→ Rows showing where targets appear:
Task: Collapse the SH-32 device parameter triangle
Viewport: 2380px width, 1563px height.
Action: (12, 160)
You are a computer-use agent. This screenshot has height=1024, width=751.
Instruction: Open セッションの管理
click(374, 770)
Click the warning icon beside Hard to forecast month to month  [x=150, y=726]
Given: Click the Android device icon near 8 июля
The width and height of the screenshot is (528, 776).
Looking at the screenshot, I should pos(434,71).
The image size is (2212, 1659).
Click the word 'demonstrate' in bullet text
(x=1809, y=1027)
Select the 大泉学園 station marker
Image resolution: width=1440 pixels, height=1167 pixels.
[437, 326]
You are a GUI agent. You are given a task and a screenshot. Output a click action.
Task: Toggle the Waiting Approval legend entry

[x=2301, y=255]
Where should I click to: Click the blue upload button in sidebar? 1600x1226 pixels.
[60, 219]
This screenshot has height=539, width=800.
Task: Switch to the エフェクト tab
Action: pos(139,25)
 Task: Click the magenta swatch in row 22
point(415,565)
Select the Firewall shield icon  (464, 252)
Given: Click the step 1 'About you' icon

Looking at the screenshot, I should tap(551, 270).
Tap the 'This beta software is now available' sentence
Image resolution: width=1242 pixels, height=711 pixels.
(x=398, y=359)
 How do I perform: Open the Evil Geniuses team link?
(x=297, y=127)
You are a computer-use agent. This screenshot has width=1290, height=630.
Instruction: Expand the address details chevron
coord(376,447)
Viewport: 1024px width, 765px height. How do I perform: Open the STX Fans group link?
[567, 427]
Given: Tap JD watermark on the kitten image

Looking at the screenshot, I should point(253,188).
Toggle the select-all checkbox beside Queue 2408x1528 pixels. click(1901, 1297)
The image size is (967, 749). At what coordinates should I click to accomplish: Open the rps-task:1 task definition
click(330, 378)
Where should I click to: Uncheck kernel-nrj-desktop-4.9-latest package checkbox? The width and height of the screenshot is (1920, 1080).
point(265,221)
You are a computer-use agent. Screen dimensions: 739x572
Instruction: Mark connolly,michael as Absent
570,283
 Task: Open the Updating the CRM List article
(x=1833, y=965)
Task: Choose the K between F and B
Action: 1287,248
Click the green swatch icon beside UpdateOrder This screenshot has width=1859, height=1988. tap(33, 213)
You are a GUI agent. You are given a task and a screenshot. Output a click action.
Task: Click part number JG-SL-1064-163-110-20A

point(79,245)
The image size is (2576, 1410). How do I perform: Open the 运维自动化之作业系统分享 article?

→ EXERCISE DIRECTIONS: Copy the entries from the very first line through the line containing "coord(376,447)", substituting "Security" for "Firewall" and leaving everything else unchanged.

→ RESULT OF THIS EXERCISE:
Task: Collapse the SH-32 device parameter triangle
Viewport: 2380px width, 1563px height.
Action: (12, 160)
You are a computer-use agent. This screenshot has height=1024, width=751.
Instruction: Open セッションの管理
click(374, 770)
Click the warning icon beside Hard to forecast month to month  [x=150, y=726]
Given: Click the Android device icon near 8 июля
The width and height of the screenshot is (528, 776).
Looking at the screenshot, I should pos(434,71).
The image size is (2212, 1659).
Click the word 'demonstrate' in bullet text
(x=1809, y=1027)
Select the 大泉学園 station marker
Image resolution: width=1440 pixels, height=1167 pixels.
[437, 326]
You are a GUI agent. You are given a task and a screenshot. Output a click action.
Task: Toggle the Waiting Approval legend entry

[x=2301, y=255]
Where should I click to: Click the blue upload button in sidebar? 1600x1226 pixels.
[60, 219]
This screenshot has height=539, width=800.
Task: Switch to the エフェクト tab
Action: pos(139,25)
 Task: Click the magenta swatch in row 22
point(415,565)
Select the Security shield icon  (464, 252)
Given: Click the step 1 'About you' icon

Looking at the screenshot, I should tap(551, 270).
Tap the 'This beta software is now available' sentence
Image resolution: width=1242 pixels, height=711 pixels.
(x=398, y=359)
 How do I perform: Open the Evil Geniuses team link?
(x=297, y=127)
You are a computer-use agent. This screenshot has width=1290, height=630.
Instruction: Expand the address details chevron
coord(376,447)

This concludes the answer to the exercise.